License does not Allow Closed Source Development

[martinvahi]

GCC and other compiler projects tend to have a GPL exception that states that the stdlib of the language is not under GPL. stdlib tends to be linked to the generated binaries/generated_code. Without the possibility to use the compiler for closed source development the compiler will become useless for freelancers like me, who have to deliver code that my clients can use as a closed source project. For example, software components under the the GNU Lesser General License are usable by me, because the GNU Lesser General License allows my clients' projects to stay closed source and I only have to publish my modifications to the components that others offered as open source software.

I am not a hypocrite with my such wishes, because the most restrictive license that I use for my own, personal, projects is BSD license.

Thank You for reading my comment.

[rochus-keller]

I'm mostly using GPL for "traditional" reasons without thinking much, and I actualy don't care what people are using the code for. The runtime stuff of my Oberon compiler is available under LGPL or MPL (see e.g. https://github.com/rochus-keller/Oberon/blob/master/runtime/Out.c). With that option you can do even comfortable static linking.

[martinvahi]

2023_12_20_Rochus_Keller_Oberon_compiler_GPL_linking_exception_type_1.pdf

I'll interpret Your current statement here then as the classical GPL linking exeption like it is with the GCC, where the GCC itself is under GPL, but the code that it generates or links during compilation is not under GPL. I'll use the PDF that I attached to my current comment as the linking exception document and consider that issue solved.
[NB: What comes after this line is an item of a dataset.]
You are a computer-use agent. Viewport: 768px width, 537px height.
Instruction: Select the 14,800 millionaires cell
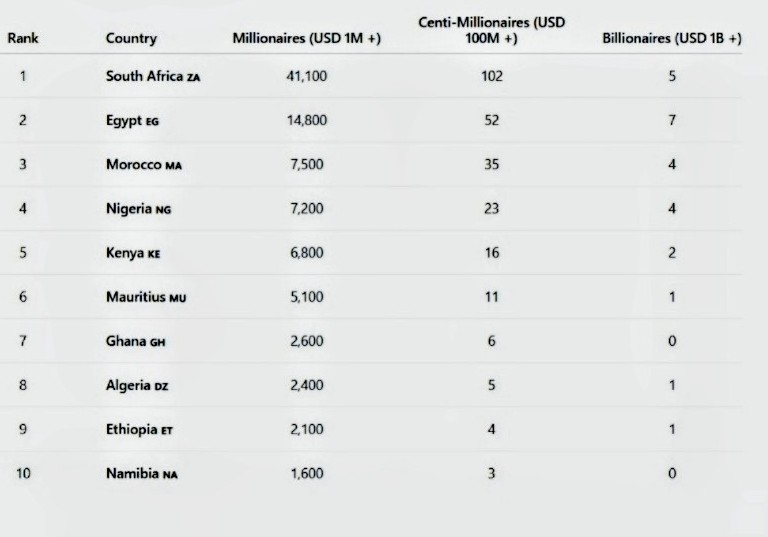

Thank You for the answer and thank You for the software :-)

https://archive.ph/L5UF8

[rochus-keller]

Please note that I'm talking about the runtime, which is the code you find in the runtime subdirectory. It is this and only this code which is available under LGPL and MPL.

The compiler and IDE themselves are currently available under GPL which from my point of view doesn't restrict their use too much. Please check the license headers of the files you're interested in!

It is therefore wrong to interpret my statement as a general "linking exception" for the entire project.

but the code that it generates or links during compilation is not under GPL

This is a misconception. Something that is generated by an algorithm (i.e. not created by a human being) is by definition not subject to (international and local) copyright law. Therefore, the output of the compiler is not GPL, even if the compiler itself is GPL. The "linking exception" has nothing to do with this; it would only be relevant if you intended to use the compiler source code in your own project; in this case GPL applies.

I hope this has made things clear. The documents that you produce for yourself are not suitable as a substitute for the license conditions under which I release the code.

[martinvahi]

Thank You for the answer, but isn't it so that a compiler always LINKS the code or binary that it generates to the stdlib parts of the programming language that is used for writing the compilable code the compiler is compiling/translating to a binary or some generated code? stdlib code is part of the compiler project and the compiler reuses code blocks of the stdlib or compiled binaries of the stdlib to generate its output. That is the reason, why the GCC uses the "linking exception".

The GCC "linking exception" does not mean that GCC project code that is outside of the stdlib of the C/C++/whatever_GCC_supports could be linked to proprietary programs, because that would already be reusing the GCC in an arbitrary way as if it were some BSD-licensed or MIT-licensed software.

Something that is generated by an algorithm (i.e. not created by a human being) is by definition not subject to (international and local) copyright law. Therefore, the output of the compiler is not GPL, even if the compiler itself is GPL. The "linking exception" has nothing to do with this; it would only be relevant if you intended to use the compiler source code in your own project; in this case GPL applies.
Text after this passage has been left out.